# Extrait à lire:
• • • •
• Les « ticker tapers » voient la vie en sous-titres

    https://www.lemonde.fr/sciences/article/2018/08/28/les-ticker-tapers-voient-la-vie-en-sous-titres_5346883_1650684.html

    Plus de 1 % de la population visualiserait les paroles entendues, les pensées, voire les mélodies, sous forme écrite et en temps réel.

    Elle voit défiler en sous-titres les paroles entendues, ses pensées aussi. Tout s’imprime en lettres devant ses yeux. Elle possède une faculté rare, appelée « tickertaping » ou « ticker tape » en anglais, un terme qui fait référence aux bandes des anciens téléscripteurs.

    Informaticienne âgée de 23 ans, Mathilde (son prénom a été changé) affirme que, depuis qu’elle a appris à lire, ses perceptions auditives et ses réflexions s’imposent à elle sous forme écrite : « Quand j’entends ou pense à des mots, je les vois disposés en sous-titres, que je lis en lecture rapide. Ils apparaissent toujours en clair sur un fond plus foncé, dans la même police sans empattement, et se déplacent de gauche à droite sur une faible portion du champ visuel. » Sans majuscules ni ponctuations, « à part le point d’interrogation qui s’ajoute à la fin des questions ambiguës », indique-t-elle. Adepte du solfège, elle visualise aussi les notes des partitions musicales qui lui sont connues, sans rien voir dans le cas contraire. Plus étrange : « Quand quelqu’un parle, je convertis directement son discours en mots écrits. Je lis ce que disent les gens pour les comprendre, autrement je n’entends que du bruit incompréhensible. » Pour la jeune femme, le tickertaping est un « déchiffrage naturel ».
• • • •
# Données fournies:
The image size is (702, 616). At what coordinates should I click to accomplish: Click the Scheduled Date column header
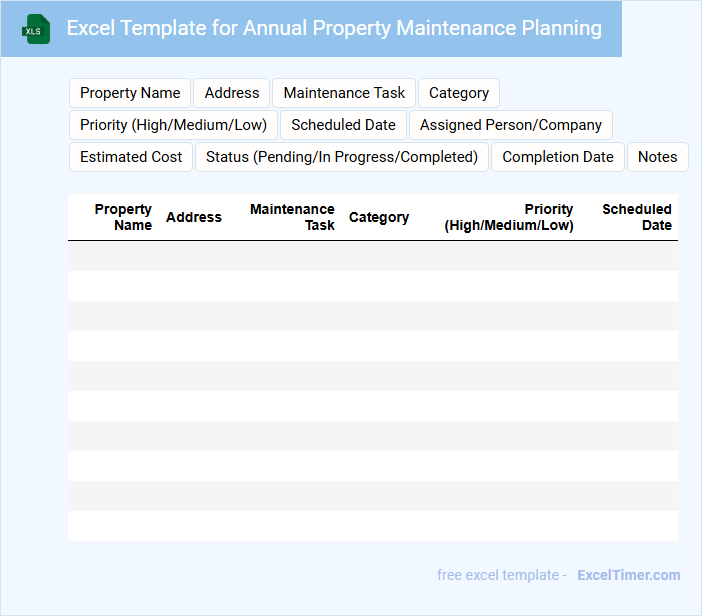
• • • •
# Consigne A:
D'après l'article sur les « ticker tapers », depuis quand Mathilde voit-elle ses perceptions auditives et ses réflexions sous forme écrite ?
# Consigne B:
Poursuivez l'article sur les « ticker tapers » à partir de sa dernière phrase.

# Bonne réponse A:
Depuis qu'elle a appris à lire.

# Bonne réponse B:
    Des causes inconnues

    Les premiers textes mentionnant cette caractéristique méconnue, sans pour autant la baptiser, remontent à 1883, notamment dans un livre de l’anthropologue Francis Galton, cousin de Charles Darwin. C’est l’an dernier que Mathilde s’est résolue à trouver un nom à cette étrangeté : « Je lisais des témoignages quand je suis tombée sur “ticker tape synesthesia”. » La synesthésie est un phénomène physiologique qui consiste en l’association de deux ou plusieurs sens : un synesthète peut sentir ou entendre une couleur, par exemple.

    La question de savoir si le tickertaping est une forme de synesthésie est ancienne. Plusieurs références anglo-saxonnes la considèrent comme telle. La synesthésie associant des couleurs à des lettres ou des chiffres est l’une des plus communes. Sur un forum, Mathilde a échangé avec un autre ticker taper. Ils ont noté la ressemblance dans leur disposition des mots sur une ligne et sa synchronisation audiovisuelle avec la lecture. Cependant, contrairement à Mathilde, son correspondant cumulait les synesthésies : « Il voyait les mots en couleurs, et distinguait même les consonnes des voyelles. » Voyelles en couleurs, consonnes en noir et blanc.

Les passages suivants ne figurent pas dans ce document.